After DBSCAN co-clustering, ALFA-Nb to GFP-Nb ratios were determined on a per cluster basis and the histogram was plotted. Moreover, counts of ALFA-Nbs per cluster were plotted versus GFP-Nb counts and represented in a 2D histogram. To determine the correlation, a linear fit was performed with Python polyfit and the slope of the linear fit was determined. The slope was normalized for Alfa-Nb and GFP-Nb labeling efficiencies (40% and 50%, respectively) to determine the mAb to CD20 ratio44. Graphs in Fig. 3 were normalized so that 2 ALFA-Nbs equals 1 therapeutic antibody (RTX or OBZ).

C1q platform analysis

C1q is a complex with 6 head domains, each capable of binding to one antibody-Fc domain and a hexameric platform of Fc domains is the most efficient32 in capturing C1q. Consequently, 6 therapeutic antibodies in spatial proximity were approximated as ≥ 5 ALFA-Nbs within 25 nm, as ALFA-Nbs were previously measured to label with 40% labeling efficiency44. Importantly, C1q-binding platforms are defined as one possible configuration for binding, without removing clusters containing the same ALFA-Nb, to represent the apparent gain in avidity.

Angle analysis

For each OBZ-CD20 co-cluster containing more than 3 CD20 molecules, the center of mass for both the mAb and the CD20 cluster was determined. Then, the vector from mAb-center of mass to CD20-center of mass was calculated and the angle between this vector and the normal vector on the xy-plane (which corresponds to the plane of a flat membrane on the coverslip) was determined (see Fig. 3h). Therefore, an angle of 0° means a perfectly perpendicular mAb over the CD20 cluster.

Distance analysis

The vector from mAb-center of mass to CD20-center of mass was determined for each cluster, as described in angle analysis and the absolute value of the vector was determined (see Fig. 3h).

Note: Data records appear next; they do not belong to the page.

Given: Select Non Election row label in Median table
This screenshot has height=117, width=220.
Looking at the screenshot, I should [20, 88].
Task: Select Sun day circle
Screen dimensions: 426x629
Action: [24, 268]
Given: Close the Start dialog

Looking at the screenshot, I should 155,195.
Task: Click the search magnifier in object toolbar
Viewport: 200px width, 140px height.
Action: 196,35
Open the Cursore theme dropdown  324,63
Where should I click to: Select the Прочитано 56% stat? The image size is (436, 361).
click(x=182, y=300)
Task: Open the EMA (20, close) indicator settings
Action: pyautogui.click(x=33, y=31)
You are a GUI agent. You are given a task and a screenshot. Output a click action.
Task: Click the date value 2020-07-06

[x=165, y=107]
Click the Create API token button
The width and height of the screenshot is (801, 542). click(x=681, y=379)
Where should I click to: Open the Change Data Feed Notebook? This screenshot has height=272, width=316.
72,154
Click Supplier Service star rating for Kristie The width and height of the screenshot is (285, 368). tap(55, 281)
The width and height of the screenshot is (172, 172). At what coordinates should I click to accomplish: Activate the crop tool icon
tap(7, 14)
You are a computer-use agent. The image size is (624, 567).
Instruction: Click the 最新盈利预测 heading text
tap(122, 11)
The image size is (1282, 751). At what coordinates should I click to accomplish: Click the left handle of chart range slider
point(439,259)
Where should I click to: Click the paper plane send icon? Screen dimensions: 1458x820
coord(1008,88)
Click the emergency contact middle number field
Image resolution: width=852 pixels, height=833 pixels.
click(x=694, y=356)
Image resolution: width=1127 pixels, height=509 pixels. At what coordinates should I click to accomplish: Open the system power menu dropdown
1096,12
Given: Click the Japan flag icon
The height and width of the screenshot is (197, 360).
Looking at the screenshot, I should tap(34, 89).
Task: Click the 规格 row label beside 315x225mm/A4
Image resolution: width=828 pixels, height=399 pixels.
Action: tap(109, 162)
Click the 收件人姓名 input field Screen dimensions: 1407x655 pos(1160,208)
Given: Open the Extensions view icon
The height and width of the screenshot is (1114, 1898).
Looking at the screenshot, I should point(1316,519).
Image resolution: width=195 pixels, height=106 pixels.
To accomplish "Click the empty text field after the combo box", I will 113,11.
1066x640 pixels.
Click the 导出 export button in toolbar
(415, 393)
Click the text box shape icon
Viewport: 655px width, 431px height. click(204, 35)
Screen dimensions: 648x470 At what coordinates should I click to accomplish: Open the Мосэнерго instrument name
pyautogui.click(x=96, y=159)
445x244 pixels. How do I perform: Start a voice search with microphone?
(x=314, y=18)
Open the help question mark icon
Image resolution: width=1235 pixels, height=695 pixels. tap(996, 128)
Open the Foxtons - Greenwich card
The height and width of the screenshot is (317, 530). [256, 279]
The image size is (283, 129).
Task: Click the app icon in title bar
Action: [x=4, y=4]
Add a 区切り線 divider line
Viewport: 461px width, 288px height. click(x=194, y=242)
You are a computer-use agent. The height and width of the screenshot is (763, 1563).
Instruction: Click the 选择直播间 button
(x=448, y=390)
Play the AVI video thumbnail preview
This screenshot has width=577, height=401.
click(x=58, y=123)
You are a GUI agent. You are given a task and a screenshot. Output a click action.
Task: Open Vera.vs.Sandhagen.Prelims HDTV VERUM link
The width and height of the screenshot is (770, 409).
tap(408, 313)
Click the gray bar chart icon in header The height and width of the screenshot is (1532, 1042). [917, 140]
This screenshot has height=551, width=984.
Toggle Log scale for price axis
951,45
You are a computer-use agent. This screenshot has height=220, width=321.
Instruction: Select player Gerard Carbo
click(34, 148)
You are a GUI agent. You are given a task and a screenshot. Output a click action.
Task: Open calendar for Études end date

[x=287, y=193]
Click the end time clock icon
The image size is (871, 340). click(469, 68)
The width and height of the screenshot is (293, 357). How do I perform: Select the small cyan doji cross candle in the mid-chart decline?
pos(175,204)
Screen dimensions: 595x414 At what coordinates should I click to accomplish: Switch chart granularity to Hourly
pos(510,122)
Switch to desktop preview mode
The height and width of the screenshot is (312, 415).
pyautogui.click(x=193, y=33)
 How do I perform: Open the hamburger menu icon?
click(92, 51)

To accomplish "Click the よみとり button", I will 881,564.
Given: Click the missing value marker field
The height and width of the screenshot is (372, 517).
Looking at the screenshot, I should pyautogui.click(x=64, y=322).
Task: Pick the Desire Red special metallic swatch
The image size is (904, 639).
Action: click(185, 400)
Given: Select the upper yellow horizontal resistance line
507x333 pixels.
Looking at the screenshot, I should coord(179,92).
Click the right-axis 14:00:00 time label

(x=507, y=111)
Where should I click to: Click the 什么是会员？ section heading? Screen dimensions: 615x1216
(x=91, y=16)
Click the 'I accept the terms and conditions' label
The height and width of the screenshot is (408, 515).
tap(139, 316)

DBSCAN one-target cluster analysis

CD20 RESI data was subjected to DBSCAN clustering with a radius of 20 nm and a minimum of at least 2 GFP-Nb detected per cluster. Individual clusters were identified, and non-clustered molecules were discarded.

CD20 chain-like oligomerization simulations

CD20 cluster size frequencies and the density of CD20 clusters were extracted from the DBSCAN one-target cluster analysis data. Then, a random set of x-y coordinates was generated as chain-starting points. For each individual chain, the number of chain segments was randomly selected according to the experimentally evaluated cluster size frequency. Then, for each chain-starting point, a random angle was chosen to simulate the next hinge point. From this hinge point, an angle between 30 and 330 was randomly chosen to simulate the next hinge point. This process was repeated for each chain, until the maximum number of chain-segments was simulated. Each center of mass between two hinge points was used to simulate 2 GFP-Nbs labeling a CD20 dimer. The hinge points were used to simulate two ALFA-Nbs labeling the therapeutic antibody. The resulting GFP-CD20 and Alfa-Nb coordinates were subjected to labeling efficiency and uncertainty corrections and the nearest-neighbor distance histograms were analyzed. Fixed parameters for simulations were experimentally determined chain-lengths and chain-frequencies, the hinge angles, as estimated to be between 30° and 330° from the domain plane angle analysis of Individual Particle Electron Tomography data21, the experimentally determined 13.5 nm GFP-Nb to GFP-Nb dimer distance16 and the experimentally determined ALFA-Nb to ALFA-Nb distances of 4 nm. Segment length was a free parameter (i.e. hinge point to hinge point distance) and was optimized starting from an estimated distance of <21 nm, considering a ~ 16 nm Fab-to-Fab distance22 plus contributions of the ~5 nm CD20 dimer distance11,12.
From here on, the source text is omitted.